Updated information: According to the WPOA archives, when Sheriff Smith took over the office there were 443 sworn officers. Today, the Sheriff’s website indicates there are 395 sworn officers. That is a reduction of 9% in sworn staffing despite having our own academy with 2 to 3 graduating classes a year. So we’ve seen cuts in sworn staffing, we’ve seen cuts in services, we’ve seen cuts in updating equipment. Where’s the money going? It can’t be salary and benefits packages for the deputies, because those, unlike other surrounding areas, have been essentially stagnated for over a decade now with sergeants actually making less than some patrol officers in other agencies.
We hear about the budget constraints that have effected the office. How critical it is to have “experience” in running a multi-million dollar agency, so the tough decisions can be made.
Let’s take a look at what kind of critical analytics are being applied to our budget by our incumbent using her 16 years experience as a top administrator of a multi-million dollar agency and the decisions it has resulted in.
The Sheriff’s Captains and upper administrators have been getting new pursuit outfitted Dodge Chargers (some are getting more expensive SUVs, but we’ll keep it simple and use one vehicle – the lower cost vehicle for this example). The average cost per vehicle is around $30K per fleet vehicle, if you include destination charges, etc. according to sources that give pricing on-line (no taxes). Since we now know how many captains and administrators there are with the new web page (progress!), we can figure out that there are at least 14 new Dodge Chargers (please remember these number DO NOT necessarily include the corrections personnel purchases) on the sheriff’s lots.
BAD DECISION #1:
So the first problem with this decision is that while staff that actually needs pursuit vehicles to do their patrol jobs are driving vehicles with more than 120,000 miles on them and being duct taped together in some cases, administrators who sit in offices and only use their vehicles to drive to work and back home are driving top of the line police vehicles. This is flat out poor prioritization on the part of the administration unless captains are actually going to begin going out on patrol any time soon.
BAD DECISION #2:
While administrators need vehicles to get back and forth from meetings or other necessary events, they do not need pursuit rated vehicles and they certainly don’t need high demand, expensive, muscle cars. The total cost of just the vehicles I’m discussing (enforcement admin, not corrections admin) is nearly a HALF MILLION DOLLARS. Since these are considered a benefit for administrators, we can’t just have a few cars available for work hours, each captain must have their own vehicle — for work and home use. So perhaps a Ford Focus, considered a top fleet car, with a fleet price starting around $14,500 would be more reasonable here? A critical analytical judgement to ensure resources and monies are used in a most efficient manner? Not by most people’s standards.
BAD DECISION #3:
Deputies are not only driving substandard police vehicles, but are told regularly that equipment and training are not within reasonable budget constraints. So while we pay for the captains thrill of driving in a high end muscle car (oh yes, we pay for all the gas too — off and on duty), we are told that we have to forgo coming into the modern age in regards to equipment.

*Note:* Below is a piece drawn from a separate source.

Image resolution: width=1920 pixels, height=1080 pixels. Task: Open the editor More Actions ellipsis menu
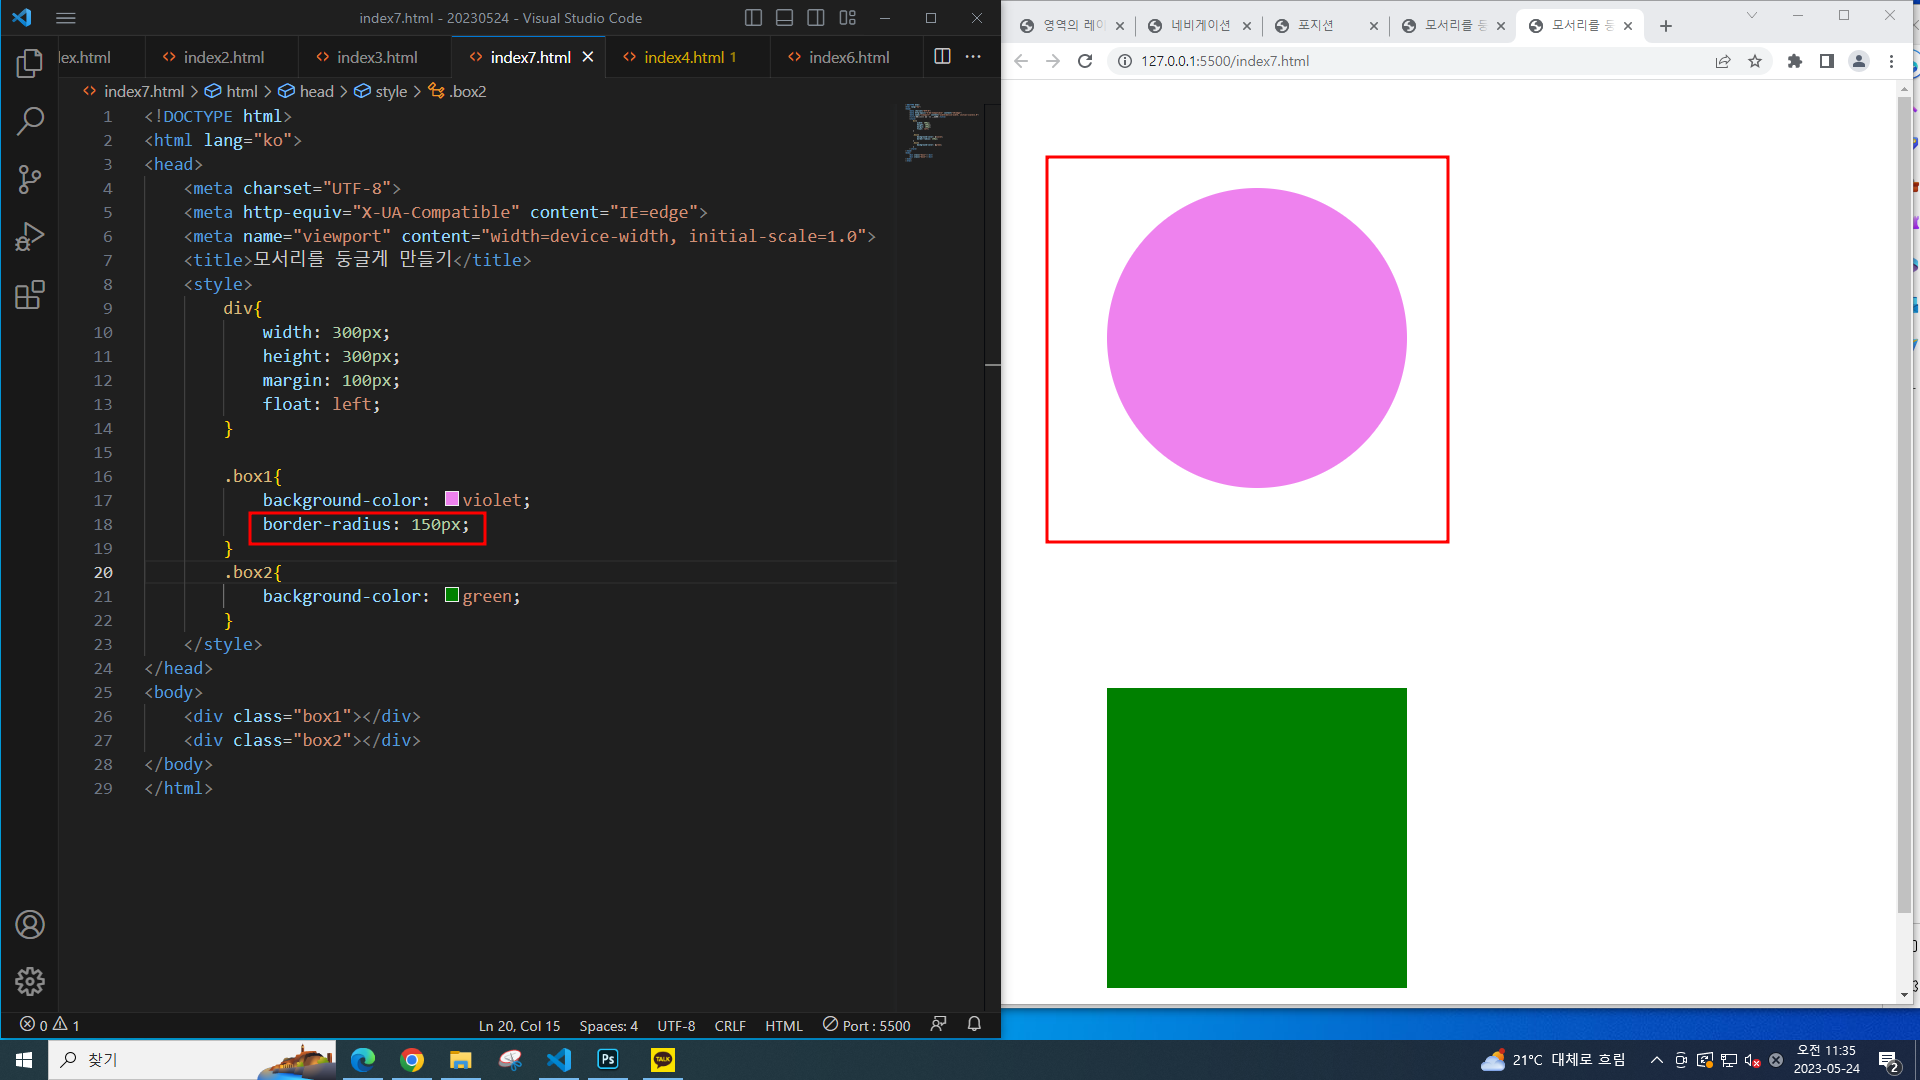[x=973, y=56]
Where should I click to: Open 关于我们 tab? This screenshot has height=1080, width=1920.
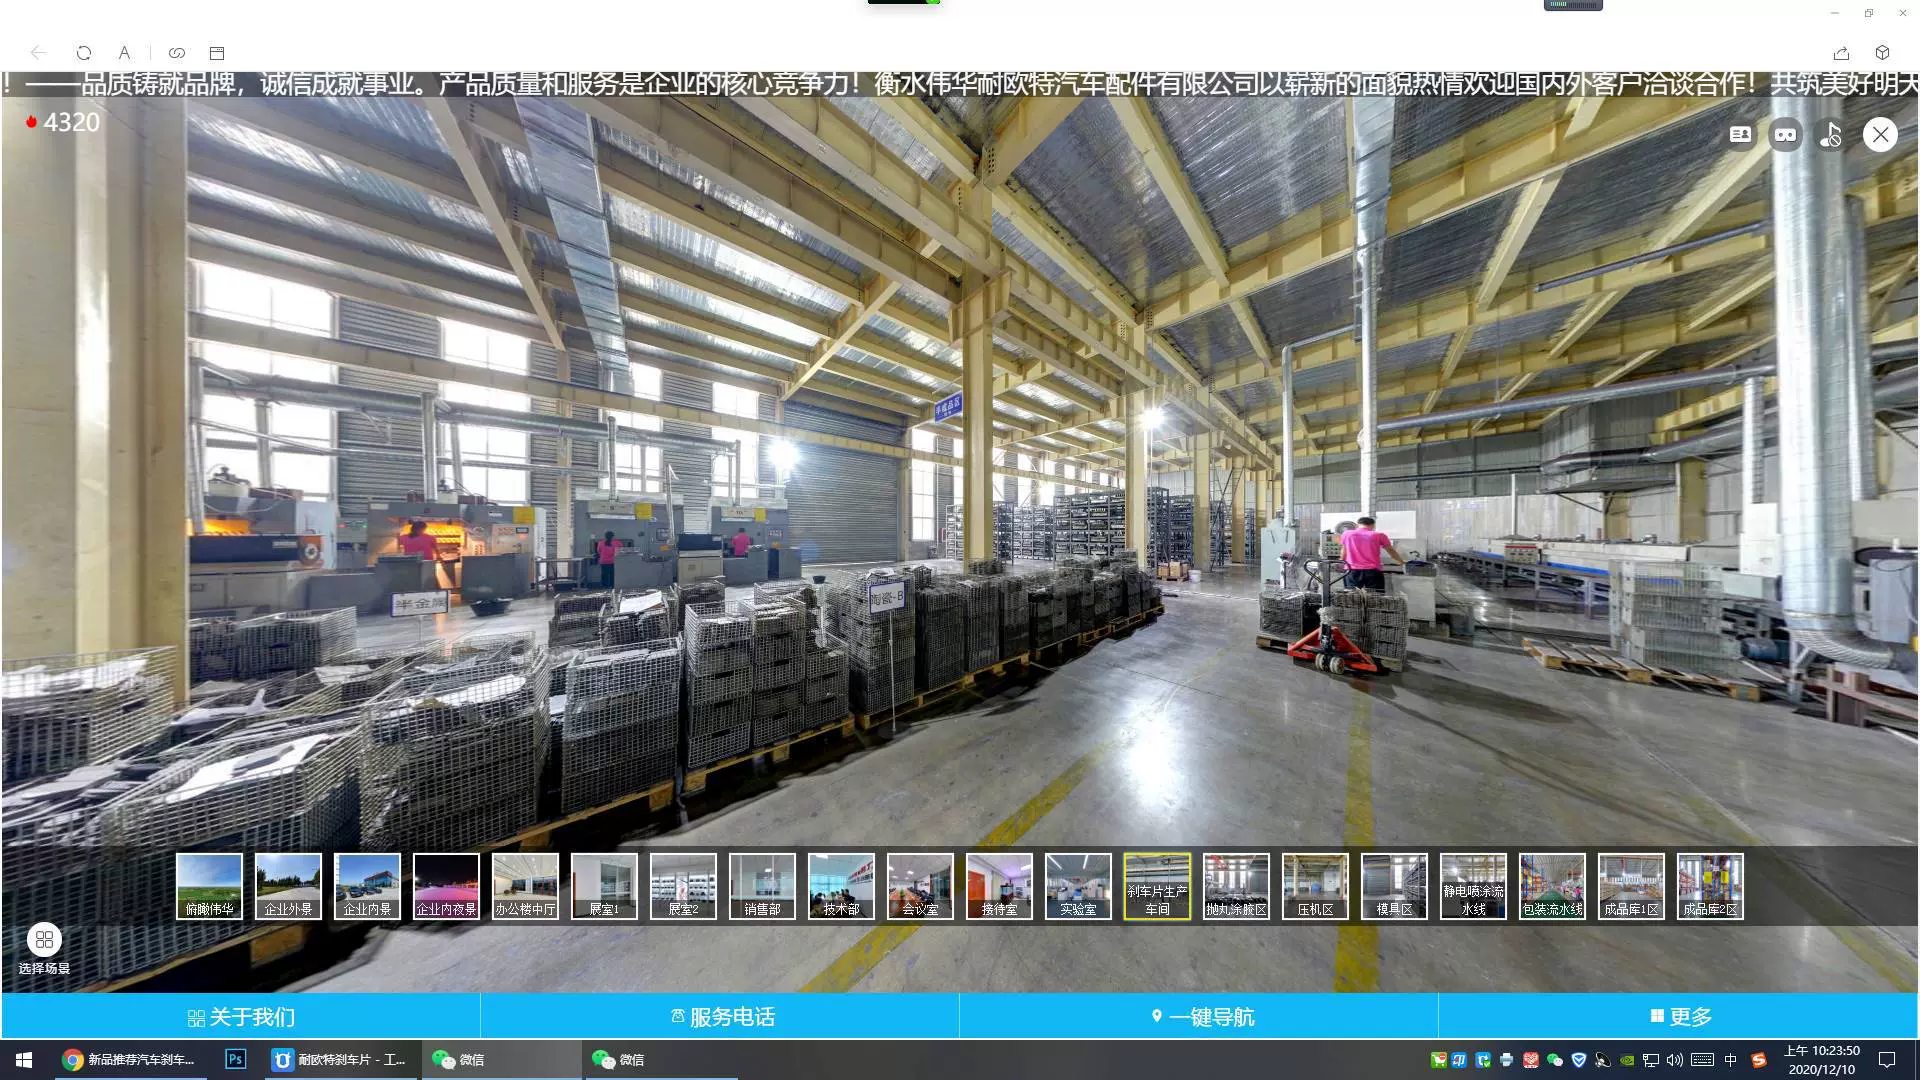tap(241, 1017)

I direct you too two (1, 2) recent fatal deputy involved shootings at the sheriff’s office. Again, while nothing may have changed the outcome of these events, the possibilities that may have changed them were discounted as to expensive. The less lethal option of tasers and the necessary training for them has been deemed “unaffordable” and not within the budget of the sheriff’s office. Many involved in those to events agree that there was a significant possibility of everyone walking away had there been less lethal options available to the deputies to mitigate the situation.
A baseline law enforcement taser starts around $500. You could outfit 400 deputies with the basic line, less lethal option for well under the cost of those 14 Dodge Chargers. Seriously — less than half. The other half can be spent on maintenance and training. And the cost in gas savings from going to an economy commute from a gas guzzling muscle car, that could pay for the perishable training.
You can even still mitigate the impact of costs further, assuming you’re an experienced administrator who understands advance planning and goal setting applications. You could phase in equipping your entire staff. You can equip half and if there is a call where force may be used, ensure a deputy with a taser is available on the call to offer that less lethal option if it becomes necessary. Phase them in over several years, equipping 1/3 of your staff in each phase.
Our sheriff has literally put the juvenile wants of driving a muscle car over the very real demands of a safer community for all of us. And now, with another election season upon us, she continues to try to hammer how she is an “experienced administrator” who can make the “hard decisions” about a very tight budget.
It’s just my opinion, but I think if this is what 16 years experience is bringing the taxpayer for their tax dollar, we need someone who can offer more than just experience, like fresh ideas, ability to improve our communities and a true understanding of how an administrator would prioritize the needs of a multi-million dollar agency.